2.5 Exceptional transfers If none of the conditions set out in this procedure apply, then an international transfer of personal data may only take place if all the following conditions apply: 1. The transfer is not repetitive 2. A limited number of data subjects is involved 3. It is for compelling legitimate interests which are not overridden by those of the data subject 4. All the circumstances of the data transfer have been assessed 5. Suitable safeguards are provided, based on the assessment 6. The assessment and the safeguards are documented 7. The supervisory authority is informed of the transfer 8. The data subject is informed of the data transfer and the reasons for it 9. The data subject is informed about his/her rights under the GDPR Refer to GDPR Article 49 (“Derogations for specific situations”) paragraph 1 for the exact definitions of the above conditions.

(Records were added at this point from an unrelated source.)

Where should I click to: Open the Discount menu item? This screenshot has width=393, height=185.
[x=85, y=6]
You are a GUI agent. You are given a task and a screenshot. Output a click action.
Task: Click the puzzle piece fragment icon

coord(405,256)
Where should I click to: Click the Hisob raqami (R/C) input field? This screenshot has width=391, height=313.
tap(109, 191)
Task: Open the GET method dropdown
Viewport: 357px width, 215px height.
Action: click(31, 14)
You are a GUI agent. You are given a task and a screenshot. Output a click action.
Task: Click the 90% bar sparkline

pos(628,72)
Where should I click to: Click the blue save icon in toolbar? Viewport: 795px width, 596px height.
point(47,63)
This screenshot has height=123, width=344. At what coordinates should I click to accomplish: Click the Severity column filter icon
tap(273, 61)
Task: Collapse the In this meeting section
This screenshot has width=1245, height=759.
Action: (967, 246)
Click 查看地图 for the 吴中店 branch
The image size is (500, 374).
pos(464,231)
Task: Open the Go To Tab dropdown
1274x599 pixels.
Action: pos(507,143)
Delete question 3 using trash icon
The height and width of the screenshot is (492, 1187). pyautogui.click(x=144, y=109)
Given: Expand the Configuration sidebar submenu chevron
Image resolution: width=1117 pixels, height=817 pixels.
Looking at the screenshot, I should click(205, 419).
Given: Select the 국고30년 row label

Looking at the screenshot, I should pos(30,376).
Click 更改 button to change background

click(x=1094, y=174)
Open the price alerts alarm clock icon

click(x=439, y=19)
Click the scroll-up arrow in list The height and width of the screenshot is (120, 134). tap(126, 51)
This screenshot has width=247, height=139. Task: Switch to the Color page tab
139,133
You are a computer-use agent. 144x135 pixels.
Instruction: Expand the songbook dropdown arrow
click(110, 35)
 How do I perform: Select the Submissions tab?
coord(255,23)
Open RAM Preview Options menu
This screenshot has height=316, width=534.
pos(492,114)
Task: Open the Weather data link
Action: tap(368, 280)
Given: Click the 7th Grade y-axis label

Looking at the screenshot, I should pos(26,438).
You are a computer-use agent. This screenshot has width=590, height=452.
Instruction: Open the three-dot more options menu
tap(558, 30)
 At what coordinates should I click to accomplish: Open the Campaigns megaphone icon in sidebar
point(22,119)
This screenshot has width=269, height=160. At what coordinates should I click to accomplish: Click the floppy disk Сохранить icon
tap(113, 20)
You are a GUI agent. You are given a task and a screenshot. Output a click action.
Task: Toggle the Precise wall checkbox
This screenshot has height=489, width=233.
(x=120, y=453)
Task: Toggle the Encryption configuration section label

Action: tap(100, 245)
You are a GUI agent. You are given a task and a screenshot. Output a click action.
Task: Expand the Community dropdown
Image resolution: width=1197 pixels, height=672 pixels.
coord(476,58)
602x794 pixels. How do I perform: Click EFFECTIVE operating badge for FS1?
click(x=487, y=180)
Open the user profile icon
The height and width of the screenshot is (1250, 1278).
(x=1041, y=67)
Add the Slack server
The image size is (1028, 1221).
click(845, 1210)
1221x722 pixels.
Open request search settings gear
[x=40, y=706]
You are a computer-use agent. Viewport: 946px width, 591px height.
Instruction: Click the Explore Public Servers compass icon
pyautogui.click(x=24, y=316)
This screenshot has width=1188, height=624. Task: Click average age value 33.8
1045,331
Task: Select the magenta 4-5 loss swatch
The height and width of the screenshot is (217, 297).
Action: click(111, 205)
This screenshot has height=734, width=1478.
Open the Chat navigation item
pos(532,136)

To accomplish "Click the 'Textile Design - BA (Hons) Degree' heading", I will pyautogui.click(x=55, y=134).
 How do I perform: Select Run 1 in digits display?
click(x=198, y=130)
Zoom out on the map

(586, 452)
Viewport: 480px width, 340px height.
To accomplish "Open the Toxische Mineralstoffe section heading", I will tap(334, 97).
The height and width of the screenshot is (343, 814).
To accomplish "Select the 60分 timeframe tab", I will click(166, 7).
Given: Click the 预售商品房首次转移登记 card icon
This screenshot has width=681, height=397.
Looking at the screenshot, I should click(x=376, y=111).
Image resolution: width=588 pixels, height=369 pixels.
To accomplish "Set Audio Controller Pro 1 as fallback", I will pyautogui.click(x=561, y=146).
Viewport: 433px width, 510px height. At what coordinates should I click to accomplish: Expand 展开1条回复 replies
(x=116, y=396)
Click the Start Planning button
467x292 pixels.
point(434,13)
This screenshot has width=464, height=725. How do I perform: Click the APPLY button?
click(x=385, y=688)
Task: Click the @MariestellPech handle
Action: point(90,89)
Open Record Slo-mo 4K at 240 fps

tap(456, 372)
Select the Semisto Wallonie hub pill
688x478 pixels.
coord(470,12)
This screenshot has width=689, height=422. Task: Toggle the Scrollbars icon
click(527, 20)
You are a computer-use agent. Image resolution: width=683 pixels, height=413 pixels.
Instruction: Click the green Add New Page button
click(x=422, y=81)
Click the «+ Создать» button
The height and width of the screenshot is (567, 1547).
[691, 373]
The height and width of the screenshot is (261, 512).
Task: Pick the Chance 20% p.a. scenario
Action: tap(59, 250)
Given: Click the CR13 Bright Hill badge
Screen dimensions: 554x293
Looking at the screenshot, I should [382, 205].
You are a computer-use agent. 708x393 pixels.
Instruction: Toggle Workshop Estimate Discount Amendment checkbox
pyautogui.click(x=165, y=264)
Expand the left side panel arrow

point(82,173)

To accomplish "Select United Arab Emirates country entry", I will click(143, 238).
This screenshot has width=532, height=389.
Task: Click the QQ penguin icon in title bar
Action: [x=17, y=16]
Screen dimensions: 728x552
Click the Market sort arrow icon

2.6 Putting the transfer in place Once the legal basis of the transfer of personal data has been established and approved, the mechanics of achieving the transfer should be addressed. These will vary according to factors such as the type and volume of data involved, the destination and the technology used. Care must be taken to ensure that the safeguards that have been agreed to as part of the setting up of the transfer are adhered to and that evidence of their use is maintained for future audit purposes. The website of the European Commission and the relevant supervisory authority should be monitored so that any changes that affect the legality or performance of the transfer are identified and acted upon.